New Delhi Sept. 25. Starting with the Deputy Prime Minister down to every other political leader there are only words of unreserved praise for the National Security Guards for "flushing out'' terrorists from the Akshardham temple, but the hardnosed security experts here and in Gandhinagar have a question to ask: why could the NSG commandos not take the terrorists alive? After all, it is part of the NSG training to make every effort to capture terrorists alive in such a situation.

It is pointed out that by the time the NSG commandos arrived at the scene, the terrorists holed inside had stopped firing. For most of the night, there was no fire from inside the temple. Where then was the need for the NSG commandos to make a frontal attack? Could the NSG not think of a strategy to outwait the holed up terrorists? Did the NSG leadership find itself stampeded into a decision? Did the presence of heavy-duty political leadership influence the NSG thinking and decision-making?
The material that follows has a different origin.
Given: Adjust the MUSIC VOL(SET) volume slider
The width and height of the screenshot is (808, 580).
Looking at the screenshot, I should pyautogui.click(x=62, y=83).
These are some of the aspects of the Operation Akshardham which been brushed aside in the emotional ambience. But a very senior police officer in Gandhinagar even called it a "botched-up'' operation. Apart from the fact that three commandos (one of them belonging to the NSG) have lost their lives, the unsentimental bottom line is that with the two terrorists dead the security forces have little by way of a "lead'' to go proceed further.

Nor can any one be absolutely sure whether there were more than only two terrorists and whether he or they have managed to make their escape. Did the terrorists have contacts or links or support structure in Ahemdabad or other parts of Gujarat or out of the State?

Mr. Advani has promptly declared "victory'', but with the avoidable death of the two terrorists the country may never know, for sure, who conceived and who planned the Operation Akshardham. Nor we may be able to gather the kind of incontrovertible evidence to satisfy the international community.